Preparation and characterization of a novel porous Ti/SnO2-Sb2O3-CNT/PbO2 electrode for the anodic oxidation of phenol wastewater

Porous Ti/SnO2-Sb2O3-CNT/PbO2 electrodes were successfully fabricated using a thermal decomposition technique and electro-deposition technologies. Characterization experiments including scanning electron microscopy (SEM), energy-dispersive spectroscopy (EDS), X-ray diffraction (XRD), cyclic voltammetry (CV), electrochemical impedance spectroscopy (EIS) and an accelerated lifetime test were performed to evaluate the effect of the CNT-doped SnO2-Sb2O3 intermediate layer on the PbO2 electrode. The results showed that CNT could be doped into the SnO2-Sb2O3 intermediate layer by thermal decomposition. Compared with the porous Ti/SnO2-Sb2O3 substrate, CNT-doping induced the substrate surface to form a fibrous structure, which suggested that the porous Ti/SnO2-Sb2O3-CNT substrate would provide more active sites for PbO2 deposition and could make a compact and fine surface coating. Moreover, the CNT-modified electrode had a higher active surface area and higher electrochemical activity than that without CNT doping. The life of the porous Ti/SnO2-Sb2O3-CNT/PbO2 electrode (296 h) was 1.38 times as much as that of the porous Ti/SnO2-Sb2O3/PbO2 electrode (214 h). The electro-catalytic oxidation of phenol in an aqueous solution was studied to evaluate the electrochemical oxidation ability in environmental applications. The porous Ti/SnO2-Sb2O3-CNT/PbO2 electrode displayed not only excellent electro-catalytic performance but also a low energy consumption using phenol as a model organic pollutant.
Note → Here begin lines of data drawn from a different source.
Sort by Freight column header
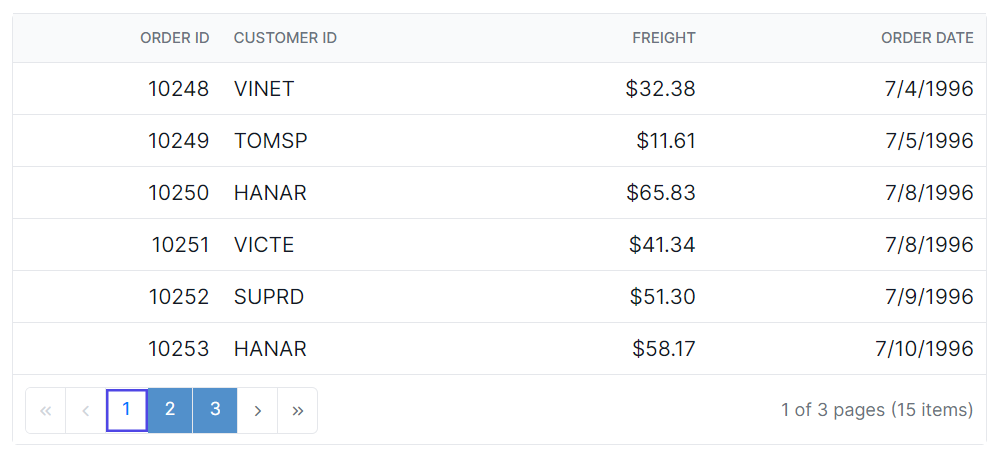 coord(664,38)
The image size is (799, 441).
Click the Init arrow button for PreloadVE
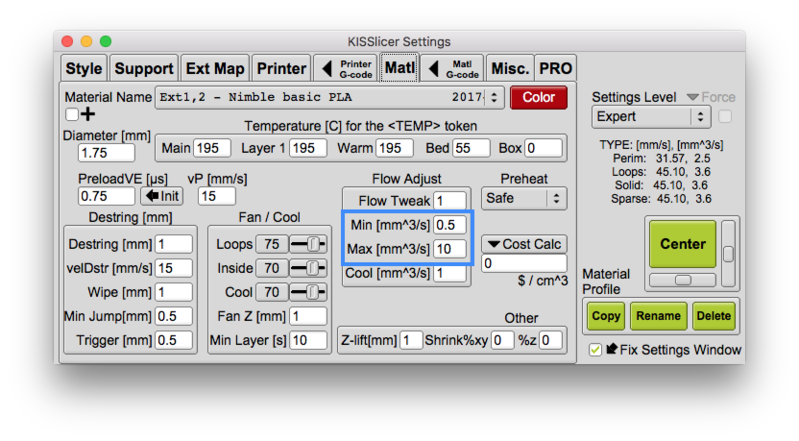point(162,196)
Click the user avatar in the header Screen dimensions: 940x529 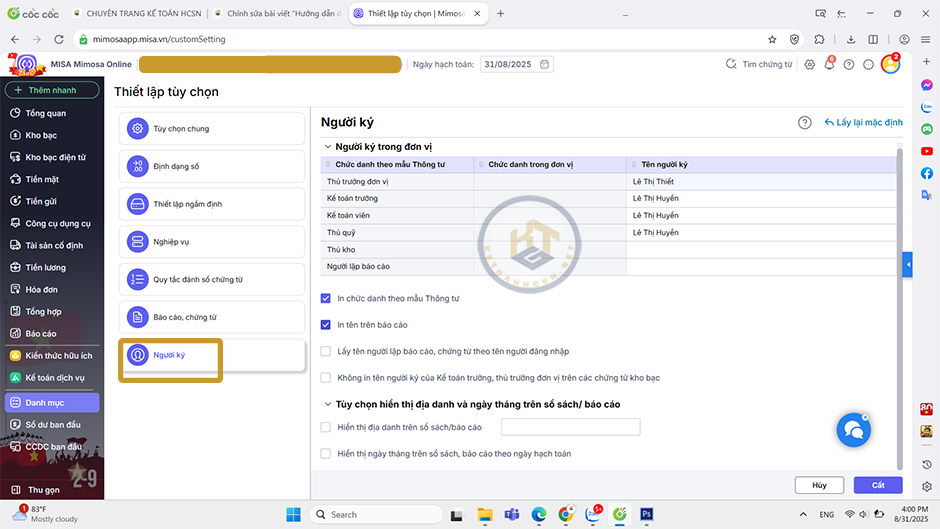click(x=890, y=64)
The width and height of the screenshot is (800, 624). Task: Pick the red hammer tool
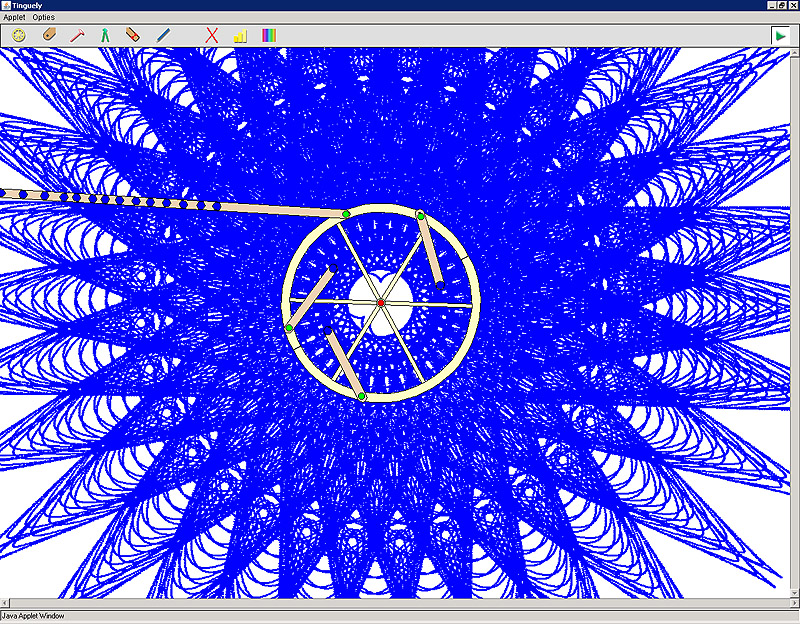pos(77,35)
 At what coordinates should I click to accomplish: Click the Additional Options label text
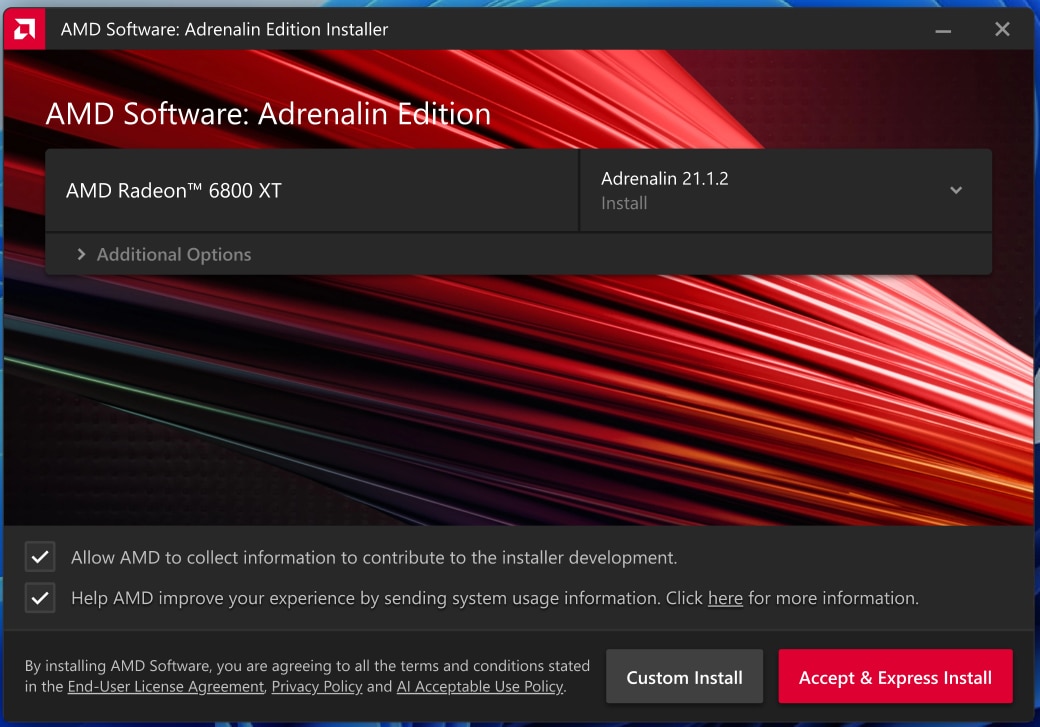[173, 255]
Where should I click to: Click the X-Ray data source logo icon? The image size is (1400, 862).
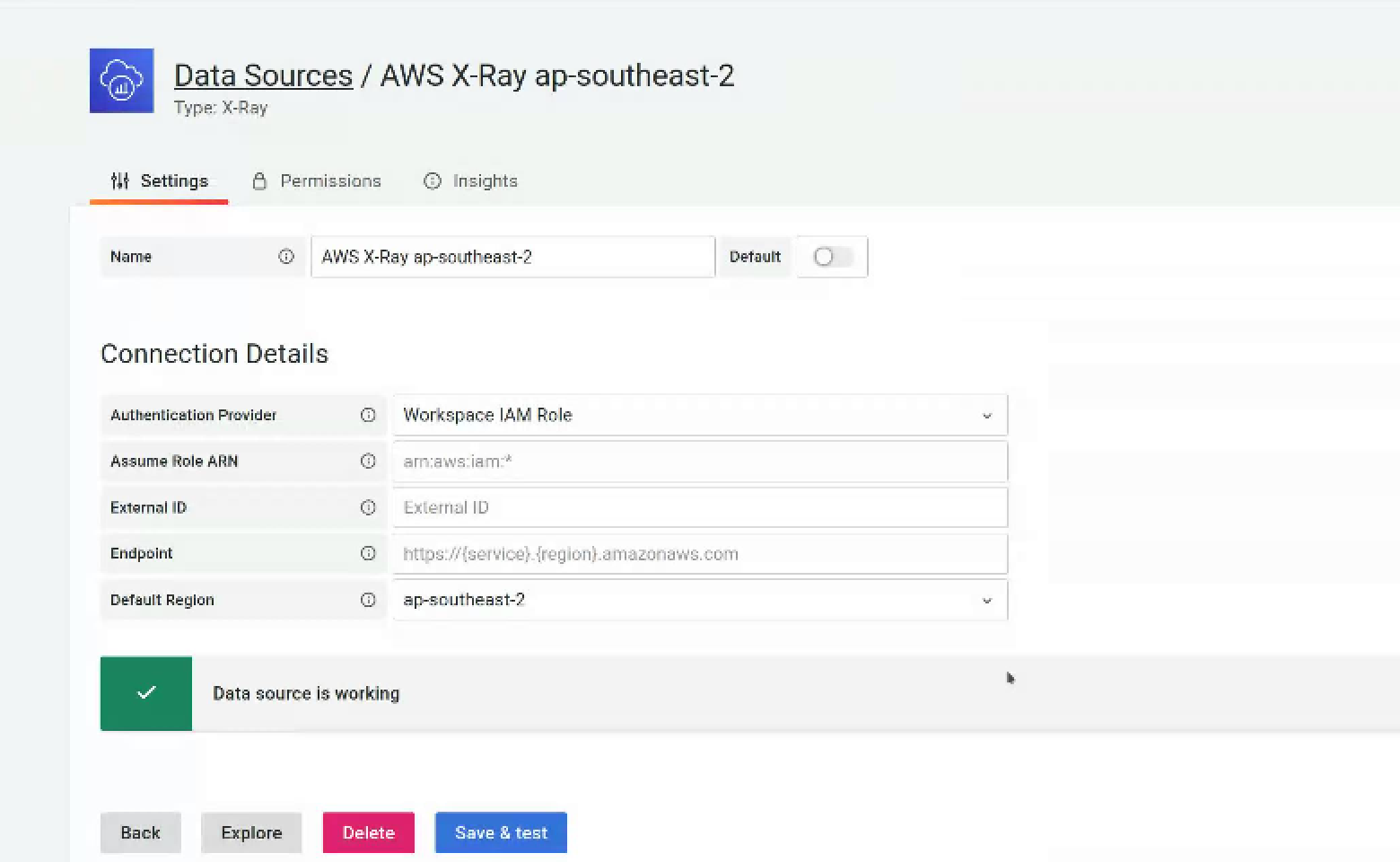pos(121,81)
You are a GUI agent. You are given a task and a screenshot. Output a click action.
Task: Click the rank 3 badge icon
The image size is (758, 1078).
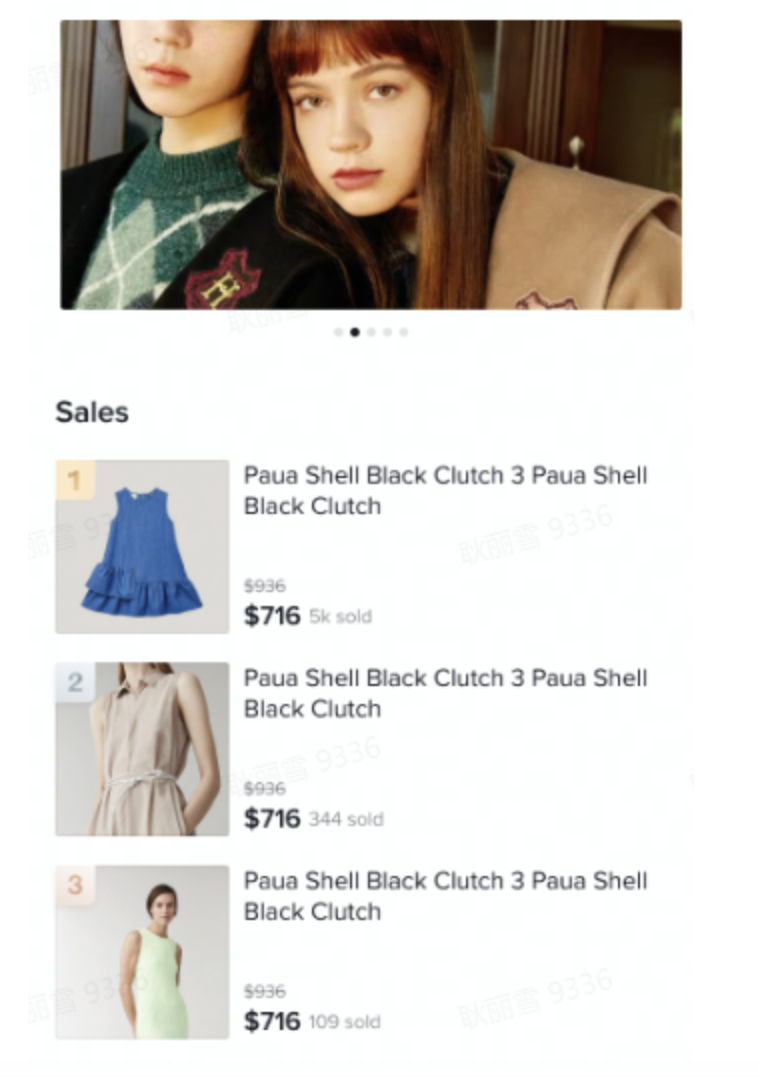coord(75,885)
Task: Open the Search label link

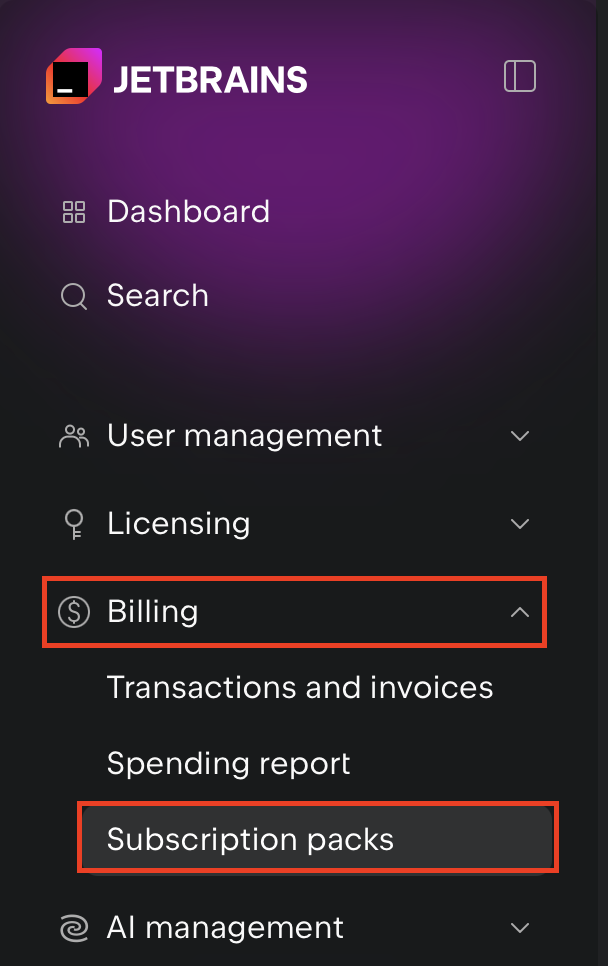Action: coord(158,296)
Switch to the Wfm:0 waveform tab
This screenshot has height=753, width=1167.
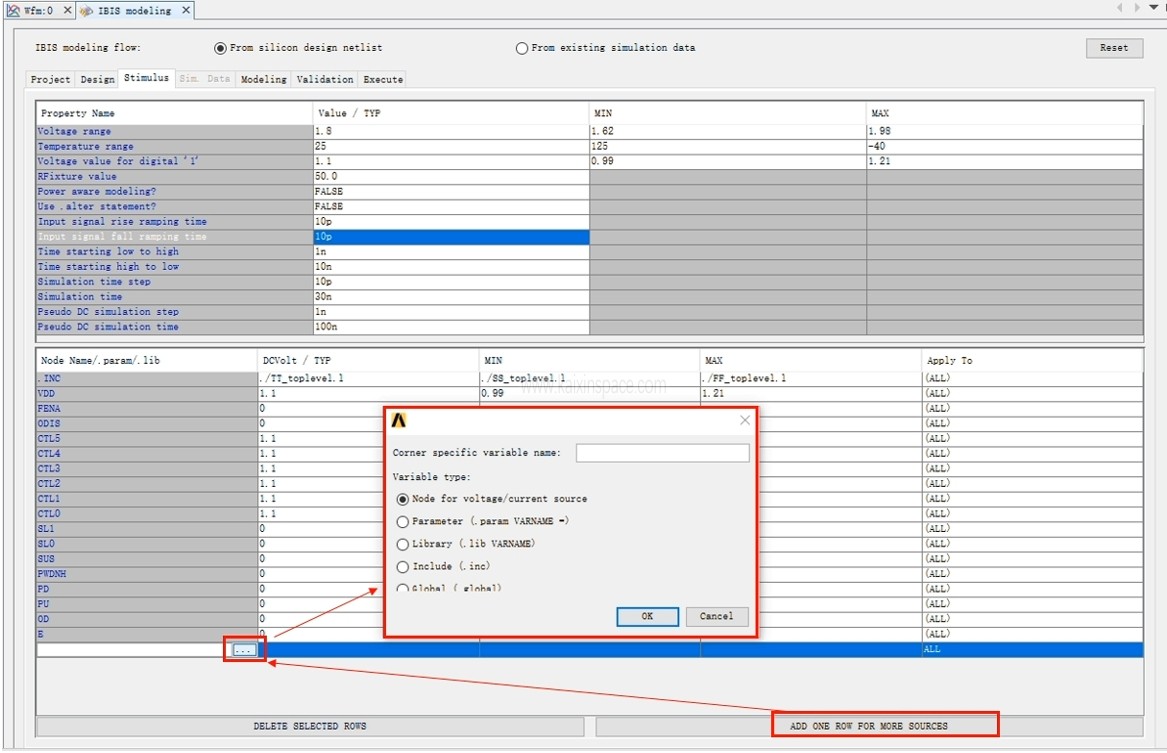pyautogui.click(x=30, y=10)
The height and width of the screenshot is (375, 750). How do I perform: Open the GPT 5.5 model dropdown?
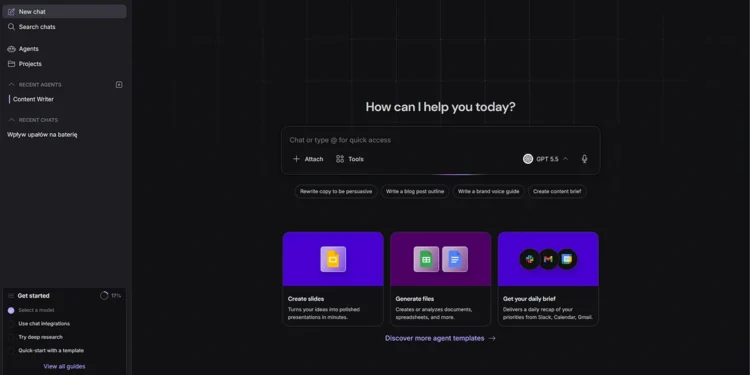[x=545, y=159]
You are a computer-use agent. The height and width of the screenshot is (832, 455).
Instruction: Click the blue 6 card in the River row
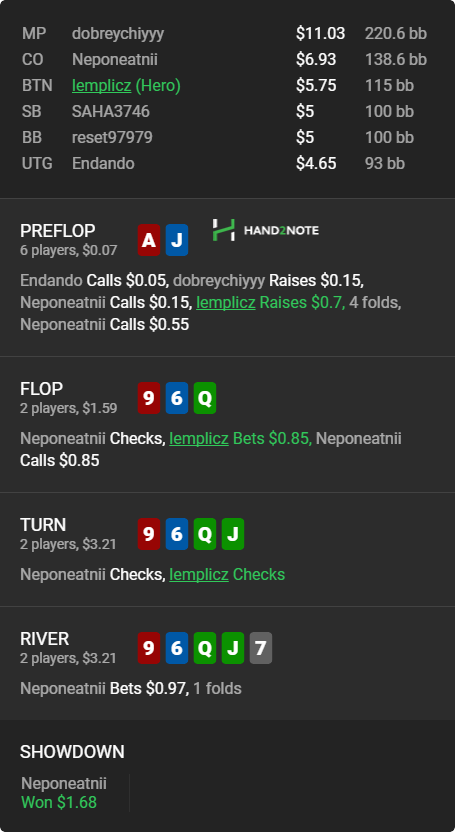tap(177, 648)
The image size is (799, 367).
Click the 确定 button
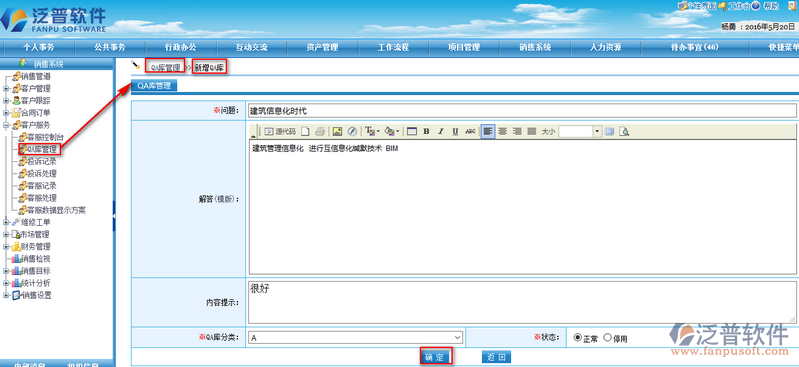pos(436,357)
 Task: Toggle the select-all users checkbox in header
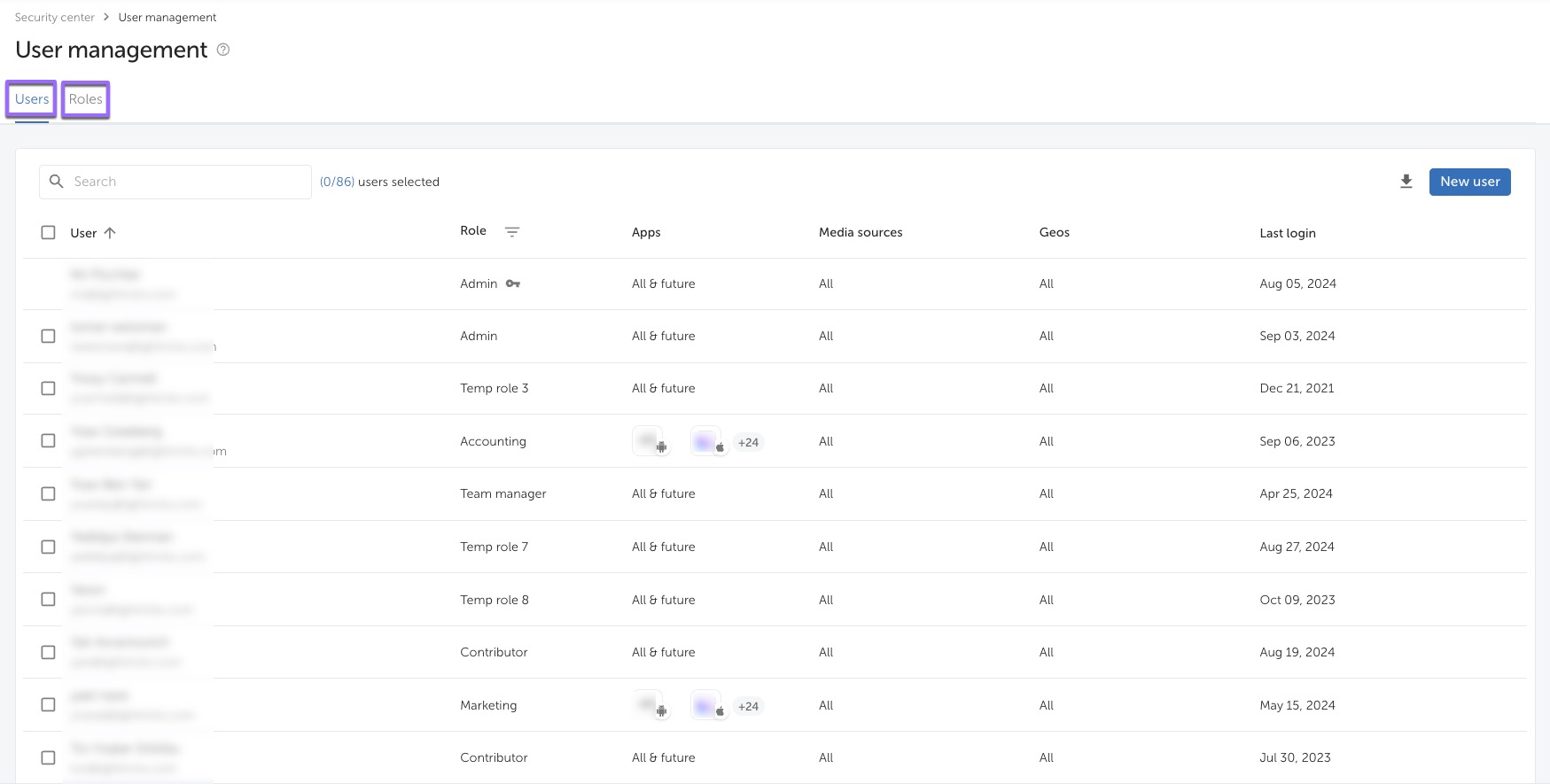pos(48,233)
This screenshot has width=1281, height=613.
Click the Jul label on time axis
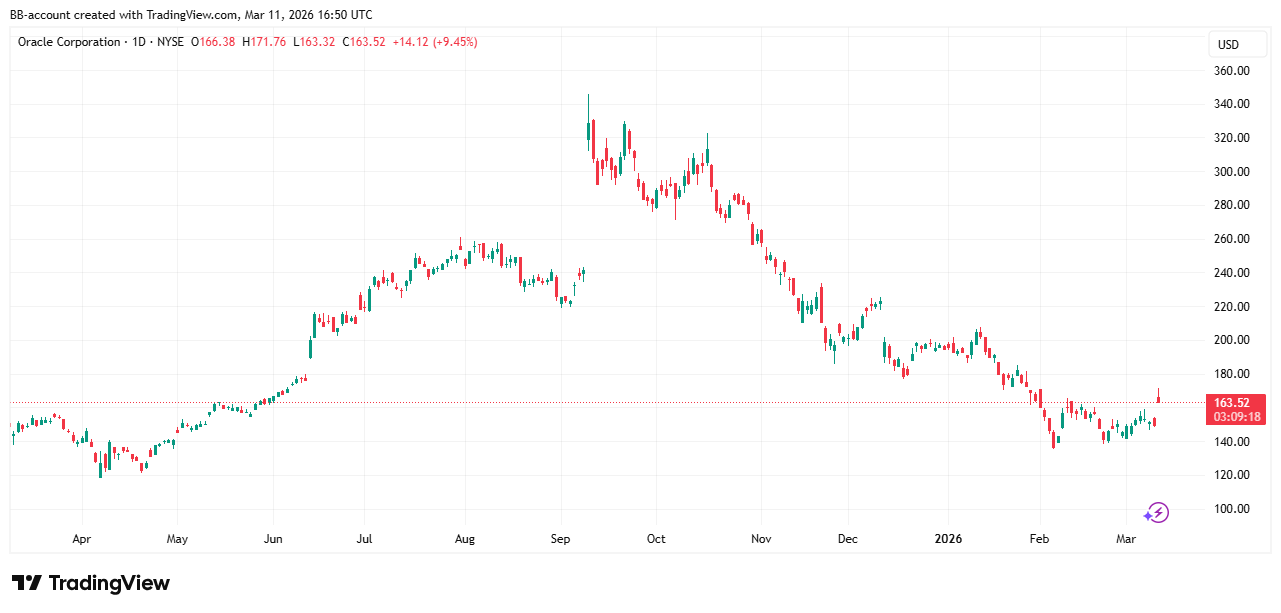(x=364, y=539)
The porous Ti/SnO2-Sb2O3-CNT/PbO2 electrode has a higher kinetic rate constant and chemical oxygen demand (COD), which is 1.73 and 1.09 times those of the porous Ti/SnO2-Sb2O3/PbO2 electrode, respectively. Moreover, CNT-doping can further increase the hydroxyl radical (OH) generation capacity. All these results illustrated that the porous Ti/SnO2-Sb2O3-CNT/PbO2 electrode could be used for pollutant degradation and had a great application potential.